Abb.8 Retinoblastom-Gen und Gensonde p123 mit Schnittstellen der Restriktionsenzyme

a) Retinoblastom-Gen mit seinen 27 Exons
b) SacI-Fragment mit Schnittstellen der methylierungssensitiven Restriktionsenzyme SacII und SmaI sowie Gensonde p123
 

In Abb.9 ist die Sequenz des RB-Gens zu sehen, die von der Gensonde p123 erfaßt wird.
 

5`-Ende

CCCAAAAGGC CAGCAAGTGT CTAACATTTT CTATCTTCTA

AGTGACTGGT AAAGTTCCGC ACCTATCAGC GCTCCAAGTT

TGTTTTTGTT TTGGCCGACT TGCAAAACG GATTGGGCGG

GATGAGAGGT GGGGGGCGCC GCCAAGGAGG GAGAGTGGCG

CTCCCGCCGA GGGTGCACTA GCCAGATATT CCCTGCGGGG

CCCGAGAGTC TTCCCTATCA GACCCCGGGA TAGGGATGAG

GCCCACAGTC ACCCACCAGA CTCTTTGTAT AGCCCCGTTA

AGTGCACCCC GGCCTGGAGG GGGTGGTTCT GGGTAGAAGC

ACGTCCGGGC CGCGCCGGAT GCCTCCTGGA AGGCGCCTGG

ACCCACGCCA GGTTTCCCAG TTTAATTCCT CATGACTTAG

CGTCCCAGCC CGCGCACCGA CCAGCGCCCC AGTTCCCCAC

AGACGCCGGC GGGCCCGGGA GCCTCGCGGA CGTGACGCCG

CGGGCGGAAG TGACGTTTTC CCGCGGTTGGACGCGGCGCT

CAGTTGCCGG GCGGGGGAGG GCGCGTCCGG TTTTTCTCAG

GGGACGTTGA AATTATTTTT GTAACGGGAG TCGGGAGAGG

ACGGGGCGTG CCCCGACGTG CGCGCGCGTC GTCCTCCCCG

GCGCTCCTCC ACAGCTCGCT GGCTCCCGCC GCGGAAAGGC

GTCATGCCGC CCAAAACCCC CCGAAAAACG GCCGCCACCG

CCGCCGCTGC CGCCGCGGAA CCCCCGGCAC CGCCGCCGCC

GCCCCCTCCT GAGGAGGACC CAGAGCAGGA CAGCGGCCCG

GAGGACCTGC CTCTCGTCAG GTGAGCGAGC AGAGCCGCCG

TCGCCTCACG CGGGAAGGGC GCCCCGGGTG TGCGTAGGGC

GGGCGCAAGG CGGCTCGGCG GGGACCCGTC CTCGCCAGGG

GCCG 3`-Ende

Abb.9: Sequenz des RB-Gens, die von p123 erfaßt wird
Die Restriktionsstellen für das Enzym SacII sind hervorgehoben, diejenigen für das Enzym SmaI kursiv gedruckt.

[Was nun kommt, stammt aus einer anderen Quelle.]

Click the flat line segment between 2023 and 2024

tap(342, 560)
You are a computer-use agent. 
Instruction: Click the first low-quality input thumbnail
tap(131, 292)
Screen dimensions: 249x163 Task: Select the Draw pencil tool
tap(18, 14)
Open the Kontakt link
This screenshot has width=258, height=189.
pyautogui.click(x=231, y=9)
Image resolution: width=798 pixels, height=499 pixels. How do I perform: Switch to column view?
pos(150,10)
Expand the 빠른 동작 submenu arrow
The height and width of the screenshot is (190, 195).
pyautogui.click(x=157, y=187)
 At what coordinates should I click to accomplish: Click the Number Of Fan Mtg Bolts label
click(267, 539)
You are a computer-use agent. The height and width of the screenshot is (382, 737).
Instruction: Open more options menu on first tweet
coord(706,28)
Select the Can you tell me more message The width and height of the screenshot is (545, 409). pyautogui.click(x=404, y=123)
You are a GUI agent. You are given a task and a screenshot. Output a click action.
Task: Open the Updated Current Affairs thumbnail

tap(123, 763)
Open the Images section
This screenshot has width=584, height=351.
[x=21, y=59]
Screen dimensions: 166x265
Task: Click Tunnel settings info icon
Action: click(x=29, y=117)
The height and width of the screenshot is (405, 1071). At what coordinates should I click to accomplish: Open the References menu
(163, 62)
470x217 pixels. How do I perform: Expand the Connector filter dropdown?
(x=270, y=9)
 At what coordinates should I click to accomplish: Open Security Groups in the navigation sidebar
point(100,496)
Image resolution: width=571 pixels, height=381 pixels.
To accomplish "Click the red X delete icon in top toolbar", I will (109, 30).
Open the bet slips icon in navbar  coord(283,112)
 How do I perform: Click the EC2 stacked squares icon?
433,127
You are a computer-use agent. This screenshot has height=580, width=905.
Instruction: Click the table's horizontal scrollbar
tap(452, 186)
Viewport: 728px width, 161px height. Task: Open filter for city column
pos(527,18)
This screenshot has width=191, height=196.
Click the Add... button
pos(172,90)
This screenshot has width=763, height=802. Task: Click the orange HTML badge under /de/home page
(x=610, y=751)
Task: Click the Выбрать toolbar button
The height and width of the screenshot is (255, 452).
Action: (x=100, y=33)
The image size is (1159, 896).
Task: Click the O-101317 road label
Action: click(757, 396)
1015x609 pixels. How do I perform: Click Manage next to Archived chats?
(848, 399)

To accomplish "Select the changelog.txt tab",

Die Fälle mit hypermethyliertem RB-Gen sollten in Bezug zu anderen Parametern gesetzt werden wie weitere Genveränderungen, Histologie des Tumors oder klinischer Verauf. Sollte tatsächlich Hypermethylierung des RB-Gens ursächlich an der Entstehung von Osteosarkomen beteiligt sein, könnten sich langfristig neue Perspektiven für die Therapie ergeben, da mit 5-aza-Cytidin ein potentiell demethylierender Wirkstoff zur Verügung steht. Diese Zusammenhänge wurden ausführlich unter 1.4 beschrieben.